The last campaign I did with Mode was a video promotion and social media job. It took me 3 whole working days to prep, shoot and edit the photos accompanying the video, film the video according to their extremely specific directions, additional hours to edit the first draft, then re-edit it (three times I might add!) after receiving comments from the brand. I uploaded that video 4 times, created an original 500+ word blog post to go alongside it, edited some Instagram photos according to their specifications once again, and then made sure to schedule the final posts on certain provided dates, meaning my regular content would be pushed aside for these promotions.
I don’t know about you, but that sounds like a decent employable amount of work to me.
I will probably never see my payment for that job. But that’s not the point.
Yes, this situation comes with financial complications, but we are also taking about one of the largest international online media corporations pulling the rug out from under us and leaving us with not so much as an explanation or remedy. There was no warning. There were no emails at all to their bloggers. There are probably still unaware creators wasting their time on finishing up in-progress campaigns right now.
If this type of company (who was built on working with bloggers specifically) doesn’t value the effort provided by their own creators, how is anyone else supposed to? How are we supposed to value our own efforts and creativity when they can so easily be taken from us?
Why should a company decide what we are worth???
I am angry that as independent creators, we are sometimes still forced into these situations that lets others dictate our value.
You know that contract you signed at the start of your relationship with the agency? The one with all of the guidelines about how you’re supposed to give the first ad placements priority to the company otherwise you can’t be a partner? Guess what, it means squat if the company decides to no longer exist and forgo even warning you. Where were OUR terms? Where was the list of requirements that THEY signed in order to make sure that they’ll do the best they can for US? Perhaps this is something bloggers need to start thinking about in the future.

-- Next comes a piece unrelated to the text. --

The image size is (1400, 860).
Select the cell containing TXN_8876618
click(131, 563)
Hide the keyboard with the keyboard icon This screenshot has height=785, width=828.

Let this be a lesson to us that we need to take more control over our content and not be bossed around by companies claiming that they have our best interests at heart. Let’s start learning how to interact with larger corporations so we can cut out the middle man. But mostly, let’s remember that we are worth what we produce and let’s never question our abilities or brush off blogging as a silly hobby. Stand up when you see that something isn’t right and share your voice.
What I’m going to do about the Mode Media shut down
While Mode was only a small portion of my own pie, I am still going to actively make changes to how I do things in the future, and I highly suggest you do as well… whether you were a Mode creator or not.
Firstly, I’ll be independently working with brands on my own terms. This means making a great media kit and actually getting out there and getting in touch with companies if I want to work with them. My site. My rules.
If I do ever decide to hook up with a media agency again, I will not accept terms of 120 day delayed payments. Any ad network should be totally fine with paying you after a month max… if they’re not, question it.
I’ll be pulling all content from Mode off of my site, in particular everything I had not been compensated for.
I’ll be filing my unpaid campaigns as “unpaid invoices” on my taxes. Although that will be tough considering Mode has disabled access to bloggers’ financial reports as a way to hide our actual owed earnings.
Finally, I will continue to stand up and publicly write posts just like this one if something isn’t right. If you have a blog, you have a voice and no matter how big or small, it still means something to someone.
Keep on fighting and living the dream, fellow bloggers!